Depuis sa création la MGP s’est emparée de la question de l’économie circulaire sur trois compétences : la connaissance (études, chaires universitaires), la communication (événements) et l’opérationnalisation (programme achats solidaires, programme construction circulaire).
Une des stratégies de la MGP pour 2030 est notamment « d’aménager sobrement et construire avec moins de matériaux neufs et carbonés ». C’est dans ce cadre que le MGP s’est dotée d’une « Charte Métropolitaine pour la construction circulaire ».
La MGP a également mis en place un appel à projets urbains innovants intitulé « Inventons la Métropole du Grand Paris », qui nous a été présenté par sa directrice. La MGP en est à sa 3ème édition. Les objectifs généraux de l’appel à projets sont de :
- Permettre le développement de nouveaux projets urbains innovants
- en mobilisant des équipes pluridisciplinaires (promoteurs immobiliers, architectes, concepteurs, start up, acteurs de l’innovation,…)

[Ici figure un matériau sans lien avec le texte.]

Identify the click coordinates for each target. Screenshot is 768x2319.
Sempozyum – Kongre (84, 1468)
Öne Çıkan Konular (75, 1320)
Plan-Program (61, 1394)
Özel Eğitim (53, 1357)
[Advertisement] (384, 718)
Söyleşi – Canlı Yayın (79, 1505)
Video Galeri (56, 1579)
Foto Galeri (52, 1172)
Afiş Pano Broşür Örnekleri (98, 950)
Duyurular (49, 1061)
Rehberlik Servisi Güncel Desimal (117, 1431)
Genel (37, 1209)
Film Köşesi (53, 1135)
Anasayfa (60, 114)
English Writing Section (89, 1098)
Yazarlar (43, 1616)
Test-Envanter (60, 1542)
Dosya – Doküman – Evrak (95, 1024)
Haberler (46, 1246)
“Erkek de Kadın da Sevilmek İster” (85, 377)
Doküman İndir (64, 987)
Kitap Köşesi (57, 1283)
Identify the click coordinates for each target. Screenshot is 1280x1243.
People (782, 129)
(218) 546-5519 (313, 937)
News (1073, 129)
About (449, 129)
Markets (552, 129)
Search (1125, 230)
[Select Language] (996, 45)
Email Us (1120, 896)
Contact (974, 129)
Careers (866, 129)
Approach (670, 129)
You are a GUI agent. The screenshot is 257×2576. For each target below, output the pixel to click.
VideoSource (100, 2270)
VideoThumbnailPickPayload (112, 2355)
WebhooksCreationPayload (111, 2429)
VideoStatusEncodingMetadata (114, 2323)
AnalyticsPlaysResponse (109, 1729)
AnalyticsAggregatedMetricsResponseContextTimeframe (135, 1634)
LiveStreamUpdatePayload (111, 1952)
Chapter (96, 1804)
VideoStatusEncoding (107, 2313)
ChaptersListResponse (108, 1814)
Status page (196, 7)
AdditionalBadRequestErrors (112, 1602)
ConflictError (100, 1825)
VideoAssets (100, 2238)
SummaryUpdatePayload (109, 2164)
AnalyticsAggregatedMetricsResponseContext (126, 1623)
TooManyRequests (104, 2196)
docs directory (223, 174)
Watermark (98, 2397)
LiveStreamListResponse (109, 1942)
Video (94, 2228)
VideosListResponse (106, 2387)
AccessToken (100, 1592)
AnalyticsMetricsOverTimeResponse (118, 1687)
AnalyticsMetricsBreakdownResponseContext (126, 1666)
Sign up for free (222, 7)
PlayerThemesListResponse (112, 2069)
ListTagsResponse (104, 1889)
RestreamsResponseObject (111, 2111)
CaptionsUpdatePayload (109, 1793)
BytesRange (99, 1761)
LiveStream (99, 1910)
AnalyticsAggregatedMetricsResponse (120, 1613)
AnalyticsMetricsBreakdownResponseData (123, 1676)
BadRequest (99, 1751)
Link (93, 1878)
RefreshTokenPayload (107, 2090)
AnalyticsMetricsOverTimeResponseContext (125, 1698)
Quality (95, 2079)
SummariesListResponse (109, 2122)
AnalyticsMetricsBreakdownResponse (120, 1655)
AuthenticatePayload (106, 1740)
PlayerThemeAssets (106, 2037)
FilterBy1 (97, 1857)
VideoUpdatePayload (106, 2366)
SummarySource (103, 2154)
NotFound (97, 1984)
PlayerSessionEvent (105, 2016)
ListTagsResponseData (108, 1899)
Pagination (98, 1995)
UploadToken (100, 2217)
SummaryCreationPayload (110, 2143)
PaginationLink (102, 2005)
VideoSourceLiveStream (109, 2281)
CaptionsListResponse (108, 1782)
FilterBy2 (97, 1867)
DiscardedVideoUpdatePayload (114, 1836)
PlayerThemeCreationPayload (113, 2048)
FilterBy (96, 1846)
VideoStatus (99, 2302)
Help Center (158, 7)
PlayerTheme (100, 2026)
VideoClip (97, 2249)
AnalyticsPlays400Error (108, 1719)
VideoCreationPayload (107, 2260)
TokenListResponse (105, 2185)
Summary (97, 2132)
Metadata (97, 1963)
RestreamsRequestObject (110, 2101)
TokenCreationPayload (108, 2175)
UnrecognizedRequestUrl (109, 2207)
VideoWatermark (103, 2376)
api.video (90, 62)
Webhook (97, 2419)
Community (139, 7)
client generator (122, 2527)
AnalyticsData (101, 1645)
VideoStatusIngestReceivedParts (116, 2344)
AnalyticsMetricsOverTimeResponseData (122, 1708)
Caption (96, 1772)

- en développant de nouveaux partenariats publics et privés
Plus d’infos sur cet appel à projet ici : https://inventonslametropoledugrandparis3.fr/
Le deuxième acteur, Ekopolis, a pour mission de faire évoluer les pratiques des professionnels dans l’acte de construire, de réhabiliter et d’aménager vers une démarche durable. Une démarche à l’échelle du bâtiment et du quartier, pour faire progresser les opérations et les professionnels.
Le cadre de travail est lancé à l’échelle nationale et compte aujourd’hui plus de 2,3 M de m², 700 opérations ou encore 11000 professionnels sensibilisés.
Un des succès d’Ekopolis est sa démarche d’évaluation participative “Bâtiments durables franciliens” (BDF), lancée en 2017. Son ambition est d’inviter à réfléchir à de nouvelles façons de concevoir la ville au prisme de la crise climatique. À l’ère de la multiplication des certifications environnementales, il s’agit de proposer une méthode de travail radicalement différente.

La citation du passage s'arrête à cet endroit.